- **Excerpt to read**
I hope you are not in McKesson, AmerisourceBergen and/or Cardinal Health, because they are getting monkey-hammered in early trading on Friday.
Have a look:
What’s with that, you ask? Well apparently the problem is that CBS’ “60 Minutes” (in conjunction with the Washington Post) is going to run a special on October 15 about the role big drug distributors have played in the opioid crisis.
Here’s the preview (sorry about the autoplay, blame CBS):
And here’s the official HDA statement:
ARLINGTON, Va. — HDA President and CEO John M. Gray released the following statement in response to 60 Minutes/Washington Post coverage on the opioid epidemic.
“Our industry recognizes the opioid epidemic as a national crisis — one that requires urgent action and solutions from across the healthcare system. While distributors do not manufacture, market, prescribe or dispense medicines — including opioids — we are supportive of initiatives by the government, public health organizations and our supply chain partners to reduce opioid prescribing, increase disposal of unused medicine, and improve patient, pharmacist and physician education.
“The most powerful and effective enforcement tool we can envision is the Drug Enforcement Administration (DEA) and the supply chain working together to combat the opioid epidemic. For the past decade, our industry has continuously sought opportunities to communicate and coordinate more effectively with DEA to better understand our reporting responsibilities under the Controlled Substances Act, and to work together to mitigate the opioid epidemic. Prior to 2016, these efforts were not reciprocated — as noted by the General Accounting Office (GAO) in a July 2015 report. The GAO recommended that the DEA ‘improve communication with and guidance for registrants’ in order to effectively address abuse, misuse, and diversion moving forward.

- **Raw data**

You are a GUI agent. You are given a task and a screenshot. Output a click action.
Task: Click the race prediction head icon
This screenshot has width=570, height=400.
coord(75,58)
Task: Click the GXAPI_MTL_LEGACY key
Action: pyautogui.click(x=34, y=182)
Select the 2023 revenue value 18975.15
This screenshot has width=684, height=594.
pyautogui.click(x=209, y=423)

- **Work item A**
In the drug distributor post, on what date is the "60 Minutes" special set to run?
- **Work item B**
The drug distributor post quotes the HDA statement listing things distributors do not do with medicines. Name them all.
- **Work item C**
For each statement, say yes or no to whether it agrees with the drug distributor post, and quote the words that decide it.
(i) The GAO report mentioned was issued in July 2015.
(ii) The "60 Minutes" special was made together with the New York Times.
(iii) According to the HDA statement, the industry's efforts to coordinate with the DEA were returned before 2016.
The entries play no part in what comes next.

- **Task solution A**
October 15

- **Task solution B**
Manufacture, market, prescribe, dispense

- **Task solution C**
(i) Yes: "as noted by the General Accounting Office (GAO) in a July 2015 report"
(ii) No: "in conjunction with the Washington Post"
(iii) No: "Prior to 2016, these efforts were not reciprocated"